* PROBLEM DETAILS
Copy the items below verbatim, from the line containing "[Mesa/Boogie] (38, 489)" through the last line of the items.

====== DATA LINES

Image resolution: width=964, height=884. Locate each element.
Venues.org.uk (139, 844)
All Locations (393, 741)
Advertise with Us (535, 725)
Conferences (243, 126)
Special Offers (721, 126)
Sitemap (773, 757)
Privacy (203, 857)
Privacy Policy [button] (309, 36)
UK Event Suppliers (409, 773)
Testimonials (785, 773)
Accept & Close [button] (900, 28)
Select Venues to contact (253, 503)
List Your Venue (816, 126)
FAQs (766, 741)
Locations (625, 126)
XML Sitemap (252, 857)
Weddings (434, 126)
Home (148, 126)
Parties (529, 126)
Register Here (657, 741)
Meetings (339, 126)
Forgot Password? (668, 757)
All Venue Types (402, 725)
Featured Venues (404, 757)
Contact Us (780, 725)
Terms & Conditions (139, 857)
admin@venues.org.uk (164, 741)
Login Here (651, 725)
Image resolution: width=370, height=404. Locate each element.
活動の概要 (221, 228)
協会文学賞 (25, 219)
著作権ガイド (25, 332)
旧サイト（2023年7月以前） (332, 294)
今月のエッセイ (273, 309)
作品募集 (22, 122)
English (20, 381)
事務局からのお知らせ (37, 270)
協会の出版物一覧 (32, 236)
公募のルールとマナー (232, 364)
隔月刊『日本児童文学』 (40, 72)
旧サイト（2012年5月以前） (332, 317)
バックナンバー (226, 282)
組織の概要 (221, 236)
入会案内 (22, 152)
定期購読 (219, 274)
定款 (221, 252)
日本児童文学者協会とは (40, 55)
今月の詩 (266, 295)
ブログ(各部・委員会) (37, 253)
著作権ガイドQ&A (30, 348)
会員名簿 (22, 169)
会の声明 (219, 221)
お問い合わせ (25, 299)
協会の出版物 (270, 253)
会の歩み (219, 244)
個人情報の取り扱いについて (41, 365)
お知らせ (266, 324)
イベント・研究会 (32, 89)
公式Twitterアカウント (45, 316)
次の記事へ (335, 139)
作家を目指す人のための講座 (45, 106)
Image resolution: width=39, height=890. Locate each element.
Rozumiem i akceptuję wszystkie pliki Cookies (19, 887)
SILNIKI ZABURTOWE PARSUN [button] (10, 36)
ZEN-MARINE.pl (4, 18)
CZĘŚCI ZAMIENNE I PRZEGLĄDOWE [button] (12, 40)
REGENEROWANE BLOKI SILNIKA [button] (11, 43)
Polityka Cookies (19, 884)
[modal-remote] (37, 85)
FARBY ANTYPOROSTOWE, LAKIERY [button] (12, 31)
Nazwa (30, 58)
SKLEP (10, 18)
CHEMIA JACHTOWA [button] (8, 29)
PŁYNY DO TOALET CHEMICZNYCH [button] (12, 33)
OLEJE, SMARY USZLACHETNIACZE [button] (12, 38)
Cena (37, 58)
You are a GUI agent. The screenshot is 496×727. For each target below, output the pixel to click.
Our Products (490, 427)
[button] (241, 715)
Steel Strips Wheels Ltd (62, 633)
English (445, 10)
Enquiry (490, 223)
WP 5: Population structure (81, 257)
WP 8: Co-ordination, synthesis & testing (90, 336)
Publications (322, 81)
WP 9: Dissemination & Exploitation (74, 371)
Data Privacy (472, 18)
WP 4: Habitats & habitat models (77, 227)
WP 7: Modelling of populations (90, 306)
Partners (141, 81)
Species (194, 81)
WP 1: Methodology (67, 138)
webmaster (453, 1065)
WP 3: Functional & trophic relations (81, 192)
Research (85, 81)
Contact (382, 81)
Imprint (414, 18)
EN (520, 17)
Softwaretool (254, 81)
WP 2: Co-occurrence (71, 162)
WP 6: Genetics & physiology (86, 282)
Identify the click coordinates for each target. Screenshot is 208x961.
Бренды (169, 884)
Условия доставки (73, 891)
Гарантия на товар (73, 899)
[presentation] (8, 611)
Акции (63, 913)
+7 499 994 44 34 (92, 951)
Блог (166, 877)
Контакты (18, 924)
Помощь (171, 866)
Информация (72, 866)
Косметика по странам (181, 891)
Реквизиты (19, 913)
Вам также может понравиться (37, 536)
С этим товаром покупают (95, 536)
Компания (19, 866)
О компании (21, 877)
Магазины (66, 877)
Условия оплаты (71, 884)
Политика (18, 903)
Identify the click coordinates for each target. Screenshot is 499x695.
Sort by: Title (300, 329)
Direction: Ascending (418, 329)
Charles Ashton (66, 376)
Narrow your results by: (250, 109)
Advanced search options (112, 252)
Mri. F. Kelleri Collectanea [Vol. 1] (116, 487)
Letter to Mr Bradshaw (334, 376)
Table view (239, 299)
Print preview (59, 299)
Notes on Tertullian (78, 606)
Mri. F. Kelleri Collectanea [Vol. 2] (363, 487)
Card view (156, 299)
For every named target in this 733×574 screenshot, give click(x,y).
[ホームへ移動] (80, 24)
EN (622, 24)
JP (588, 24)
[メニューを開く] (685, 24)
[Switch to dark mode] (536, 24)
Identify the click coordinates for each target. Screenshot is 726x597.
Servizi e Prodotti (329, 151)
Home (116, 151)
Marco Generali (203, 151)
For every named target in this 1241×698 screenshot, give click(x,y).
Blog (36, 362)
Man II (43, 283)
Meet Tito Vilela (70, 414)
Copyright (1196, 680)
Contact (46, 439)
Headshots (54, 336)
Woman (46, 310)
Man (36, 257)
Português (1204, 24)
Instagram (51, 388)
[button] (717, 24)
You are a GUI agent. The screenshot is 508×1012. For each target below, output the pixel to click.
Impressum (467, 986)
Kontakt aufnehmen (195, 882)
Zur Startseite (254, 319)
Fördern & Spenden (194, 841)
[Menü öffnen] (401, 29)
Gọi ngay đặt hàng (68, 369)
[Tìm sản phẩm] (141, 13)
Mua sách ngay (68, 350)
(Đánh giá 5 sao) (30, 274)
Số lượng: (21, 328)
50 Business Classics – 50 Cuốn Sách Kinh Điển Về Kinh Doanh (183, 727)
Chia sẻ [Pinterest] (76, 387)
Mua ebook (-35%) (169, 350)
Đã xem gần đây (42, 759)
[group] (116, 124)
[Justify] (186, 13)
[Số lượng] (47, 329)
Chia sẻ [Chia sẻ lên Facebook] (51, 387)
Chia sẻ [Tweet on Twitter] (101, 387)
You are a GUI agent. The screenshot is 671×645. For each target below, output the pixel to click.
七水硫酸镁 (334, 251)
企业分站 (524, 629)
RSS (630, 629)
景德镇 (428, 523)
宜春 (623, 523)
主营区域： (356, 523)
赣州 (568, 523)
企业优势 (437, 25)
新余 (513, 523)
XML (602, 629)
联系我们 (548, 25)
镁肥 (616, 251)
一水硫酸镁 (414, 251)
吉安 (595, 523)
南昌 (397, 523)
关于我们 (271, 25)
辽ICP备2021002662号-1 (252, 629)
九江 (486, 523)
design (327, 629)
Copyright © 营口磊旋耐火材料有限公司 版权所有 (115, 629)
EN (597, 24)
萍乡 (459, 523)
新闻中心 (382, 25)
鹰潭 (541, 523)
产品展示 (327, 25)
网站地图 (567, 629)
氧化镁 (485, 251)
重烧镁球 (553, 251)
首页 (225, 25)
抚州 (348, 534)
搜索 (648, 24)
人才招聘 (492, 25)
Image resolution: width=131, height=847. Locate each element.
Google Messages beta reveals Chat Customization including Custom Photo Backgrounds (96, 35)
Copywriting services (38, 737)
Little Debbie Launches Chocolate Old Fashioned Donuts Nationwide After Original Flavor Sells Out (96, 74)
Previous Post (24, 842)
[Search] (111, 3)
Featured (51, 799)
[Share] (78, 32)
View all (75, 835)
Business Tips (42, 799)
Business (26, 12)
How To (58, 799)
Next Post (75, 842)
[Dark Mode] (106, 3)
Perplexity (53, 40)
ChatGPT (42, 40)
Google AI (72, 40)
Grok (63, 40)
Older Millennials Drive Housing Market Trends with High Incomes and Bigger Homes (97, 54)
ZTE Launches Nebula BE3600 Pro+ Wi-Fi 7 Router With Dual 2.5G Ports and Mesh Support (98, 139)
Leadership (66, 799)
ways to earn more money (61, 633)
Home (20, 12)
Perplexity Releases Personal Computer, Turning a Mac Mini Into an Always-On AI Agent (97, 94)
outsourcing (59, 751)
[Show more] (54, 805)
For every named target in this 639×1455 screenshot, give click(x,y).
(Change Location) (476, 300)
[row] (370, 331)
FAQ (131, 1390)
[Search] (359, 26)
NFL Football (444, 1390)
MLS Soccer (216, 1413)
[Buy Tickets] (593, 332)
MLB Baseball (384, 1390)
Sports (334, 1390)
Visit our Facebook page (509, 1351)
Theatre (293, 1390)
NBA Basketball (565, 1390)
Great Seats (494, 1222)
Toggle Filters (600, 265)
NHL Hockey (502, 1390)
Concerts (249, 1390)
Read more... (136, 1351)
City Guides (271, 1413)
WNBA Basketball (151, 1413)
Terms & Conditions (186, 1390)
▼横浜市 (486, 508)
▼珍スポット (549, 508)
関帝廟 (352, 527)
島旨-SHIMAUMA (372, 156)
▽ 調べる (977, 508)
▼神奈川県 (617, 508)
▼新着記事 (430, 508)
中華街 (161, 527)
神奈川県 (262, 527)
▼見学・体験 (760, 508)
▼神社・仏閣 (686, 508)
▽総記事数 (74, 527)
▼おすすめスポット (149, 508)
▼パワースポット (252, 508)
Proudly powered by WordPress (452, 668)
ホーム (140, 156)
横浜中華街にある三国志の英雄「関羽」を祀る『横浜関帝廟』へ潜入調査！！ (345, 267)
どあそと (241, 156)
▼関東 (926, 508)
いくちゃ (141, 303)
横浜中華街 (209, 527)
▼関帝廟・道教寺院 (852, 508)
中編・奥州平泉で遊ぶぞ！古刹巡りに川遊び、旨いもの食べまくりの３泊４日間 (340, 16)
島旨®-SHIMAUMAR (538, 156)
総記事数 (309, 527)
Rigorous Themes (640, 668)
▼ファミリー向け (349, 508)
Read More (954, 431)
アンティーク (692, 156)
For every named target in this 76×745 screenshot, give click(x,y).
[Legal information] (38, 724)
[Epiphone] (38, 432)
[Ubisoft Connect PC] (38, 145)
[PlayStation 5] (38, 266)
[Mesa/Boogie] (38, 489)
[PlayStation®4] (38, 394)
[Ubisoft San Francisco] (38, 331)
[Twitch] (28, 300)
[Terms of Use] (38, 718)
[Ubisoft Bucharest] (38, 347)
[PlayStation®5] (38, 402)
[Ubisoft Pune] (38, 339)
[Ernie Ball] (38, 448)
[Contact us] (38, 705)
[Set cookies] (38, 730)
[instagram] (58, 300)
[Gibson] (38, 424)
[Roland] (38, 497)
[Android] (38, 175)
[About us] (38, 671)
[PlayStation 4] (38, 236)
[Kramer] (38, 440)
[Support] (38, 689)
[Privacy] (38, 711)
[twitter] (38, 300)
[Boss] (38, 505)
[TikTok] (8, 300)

============

* EXERCISE RESULT
[Mesa/Boogie] (38, 489)
[PlayStation®4] (38, 394)
[Ubisoft San Francisco] (38, 331)
[Twitch] (28, 300)
[Terms of Use] (38, 718)
[Ubisoft Bucharest] (38, 347)
[PlayStation®5] (38, 402)
[Ubisoft Pune] (38, 339)
[Ernie Ball] (38, 448)
[Contact us] (38, 705)
[Set cookies] (38, 730)
[instagram] (58, 300)
[Gibson] (38, 424)
[Roland] (38, 497)
[Android] (38, 175)
[About us] (38, 671)
[PlayStation 4] (38, 236)
[Kramer] (38, 440)
[Support] (38, 689)
[Privacy] (38, 711)
[twitter] (38, 300)
[Boss] (38, 505)
[TikTok] (8, 300)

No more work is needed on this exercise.